And just this past week, a story in The Nation had the headline “The Average Black Family would need 228 years to Build the Wealth of a White Family Today.” The story reported on a new study of the racial wealth gap conducted by The Institute for Policy Studies and The Corporation for Enterprise Development. Yes, the legacy of oppression and slavery continues to affect all of us today.
I’ve also been following the Black Lives Matter movement. For many, just the name is tough to hear. We want to say, “All Lives Matter.” Yet, as the report I just mentioned and many, many other statistics show, Black lives do not matter in this country at this time. How else do we justify not only the significant wealth-gap, but so many other disparities based upon race?
Just this week, the US Justice Department issued a scathing report on the police department in Baltimore. The story from The New York Times opens with this paragraph:
"The Justice Department has found that the Baltimore Police Department for years has hounded black residents who make up most of the city’s population, systematically stopping, searching, and arresting them, often with little provocation or rationale."
And on Sunday, there was a shooting by police of a man in Harrisburg, with conflicting accounts from the DA’s office and the mother of the victim.

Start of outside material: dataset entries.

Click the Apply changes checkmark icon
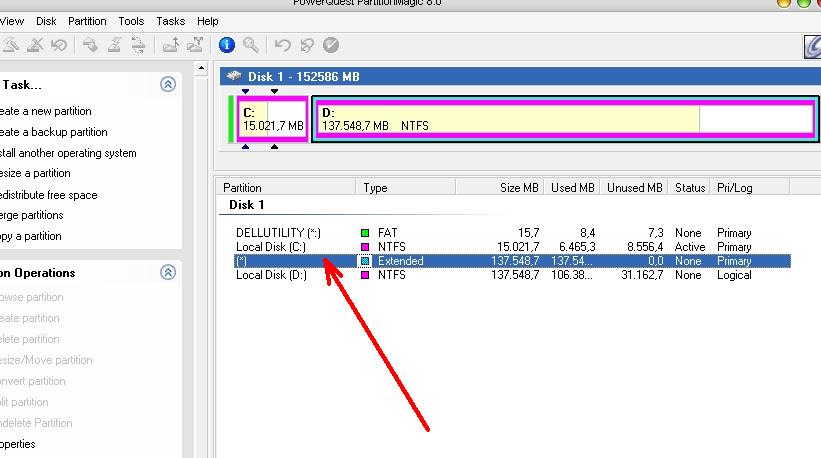Screen dimensions: 821x458 tap(331, 45)
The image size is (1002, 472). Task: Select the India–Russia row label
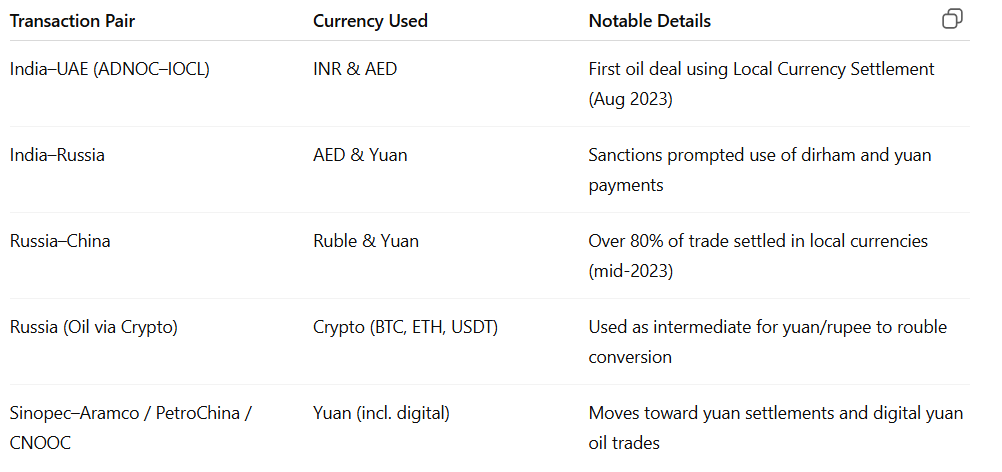(x=57, y=155)
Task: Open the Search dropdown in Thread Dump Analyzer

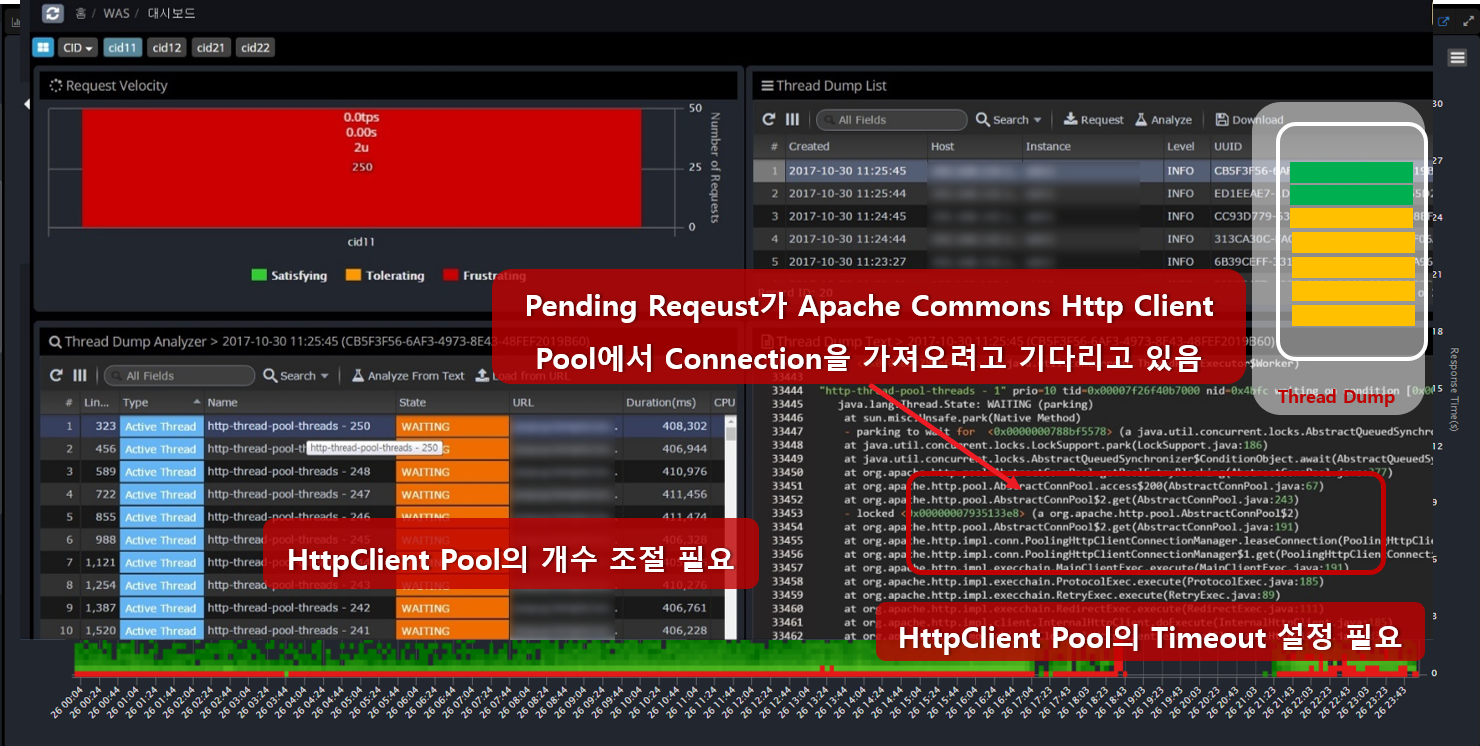Action: pos(297,375)
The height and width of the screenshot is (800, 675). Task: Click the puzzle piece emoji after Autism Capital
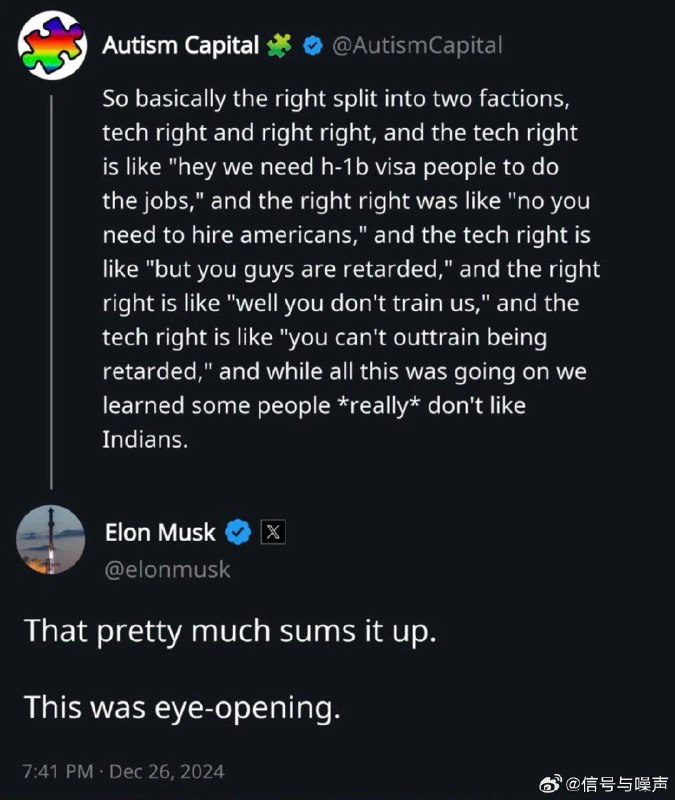(279, 46)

Yet, for most of us, we feel the police are here to protect us…that they abide by and enforce the laws. We’re glad to use our tax dollars to pay for a police force. We find it hard to hear different viewpoint from ours…that there is something systemically wrong with how our officers are trained and how they enforce the law. We find it hard to hear the stories and pleas from the Black Lives Matter Movement.
In the past couple of weeks, the Black Lives Matter movement issued their platform. The platform was written by “more than 50 organizations representing thousands of Black people.” There are six areas of demands. Each demand lists very specific actions as solutions to addressing the demand. Statistics are used to illustrate the problem. Actions for federal, state, and local action are listed. How they believe the solutions will work, especially for the most marginalized people who are Black are listed. There are resources, model legislation, and research papers. It’s an amazing document.
And it’s challenging to read. It’s hard to read the statistics about the reality of what it means to be Black in America. It’s hard to read some of the solutions suggested. I want to debate them or change them. I do think it’s a very important document for all of us to read and to discuss.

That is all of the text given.